═══ Material for the task

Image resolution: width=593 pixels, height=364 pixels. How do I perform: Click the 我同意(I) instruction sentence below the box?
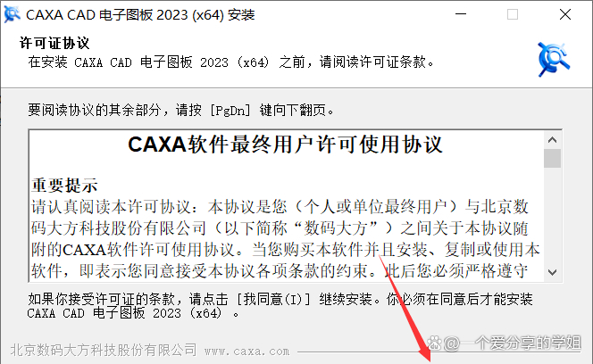pyautogui.click(x=280, y=306)
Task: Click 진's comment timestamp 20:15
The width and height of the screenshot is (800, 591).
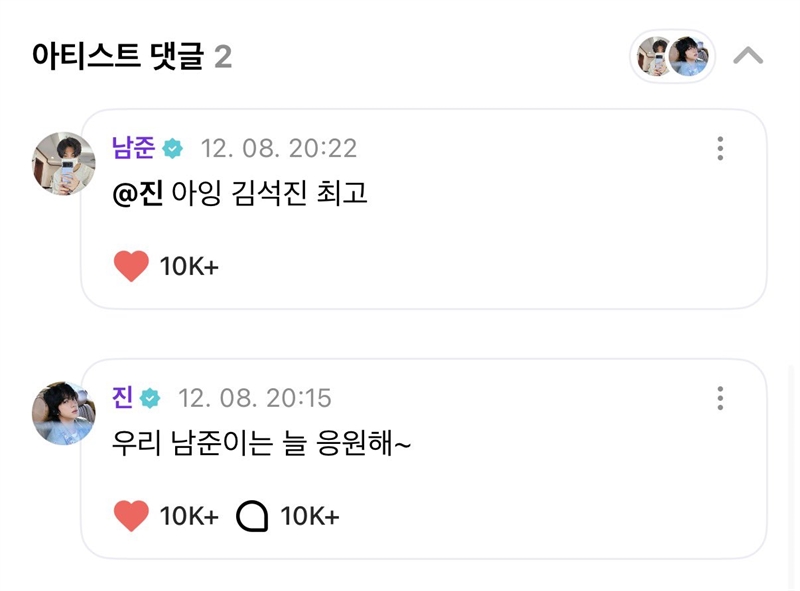Action: [x=254, y=398]
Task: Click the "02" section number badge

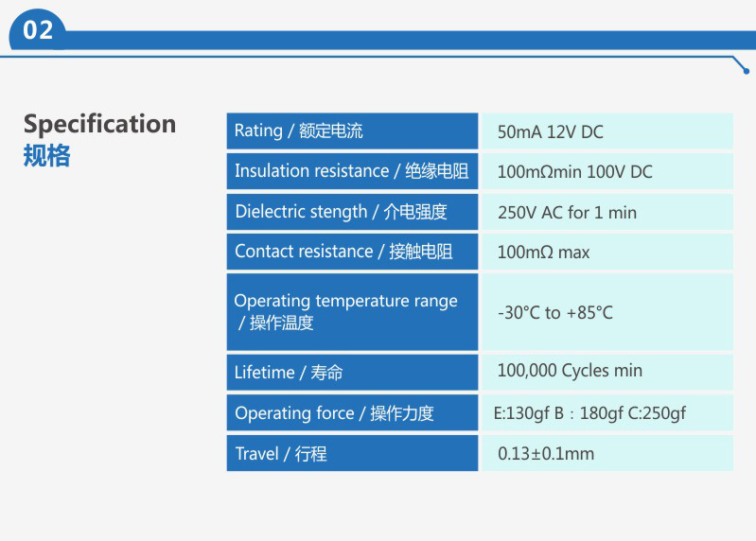Action: coord(39,30)
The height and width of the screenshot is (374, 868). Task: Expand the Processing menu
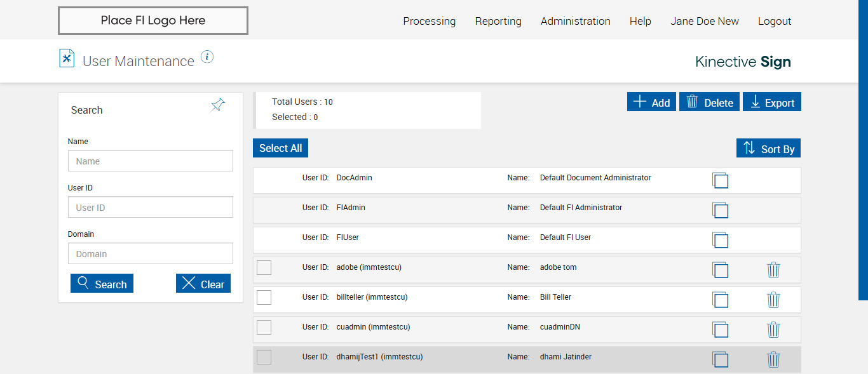(x=429, y=21)
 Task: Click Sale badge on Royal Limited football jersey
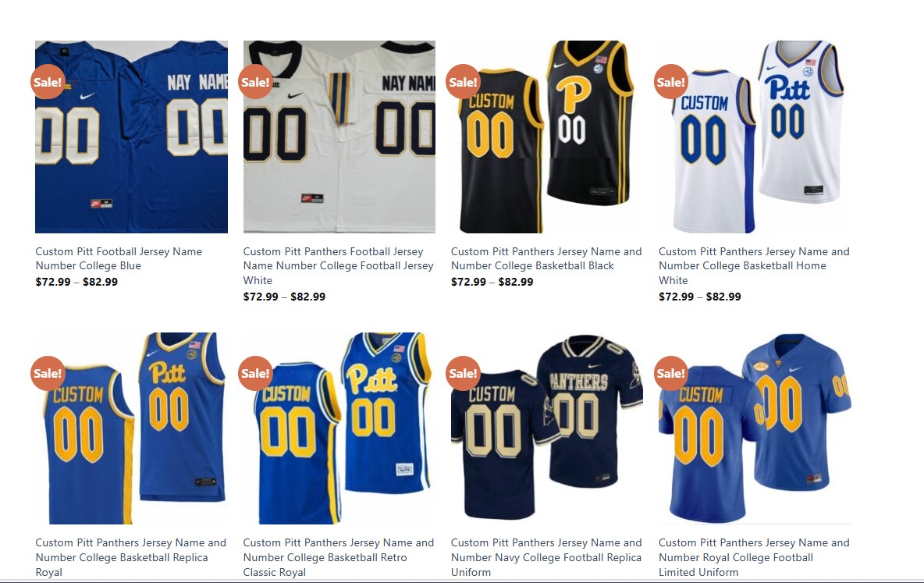coord(671,373)
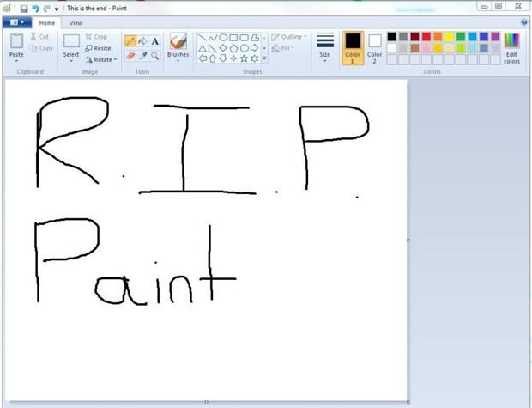The height and width of the screenshot is (408, 532).
Task: Open the Brushes dropdown
Action: click(178, 61)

══════

§ What you need to do
Would you please give the material above again, unchanged but without pictures?

§ Finished exercise
Image resolution: width=593 pixels, height=364 pixels. How do I perform: Click the 我同意(I) instruction sentence below the box?
pyautogui.click(x=280, y=306)
Task: Click 진's comment timestamp 20:15
The width and height of the screenshot is (800, 591).
Action: [x=254, y=398]
Task: Click the "02" section number badge

Action: coord(39,30)
The height and width of the screenshot is (374, 868). Task: Expand the Processing menu
(x=429, y=21)
 Task: Click Sale badge on Royal Limited football jersey
coord(671,373)
The height and width of the screenshot is (408, 532).
Task: Open the Brushes dropdown
Action: click(178, 61)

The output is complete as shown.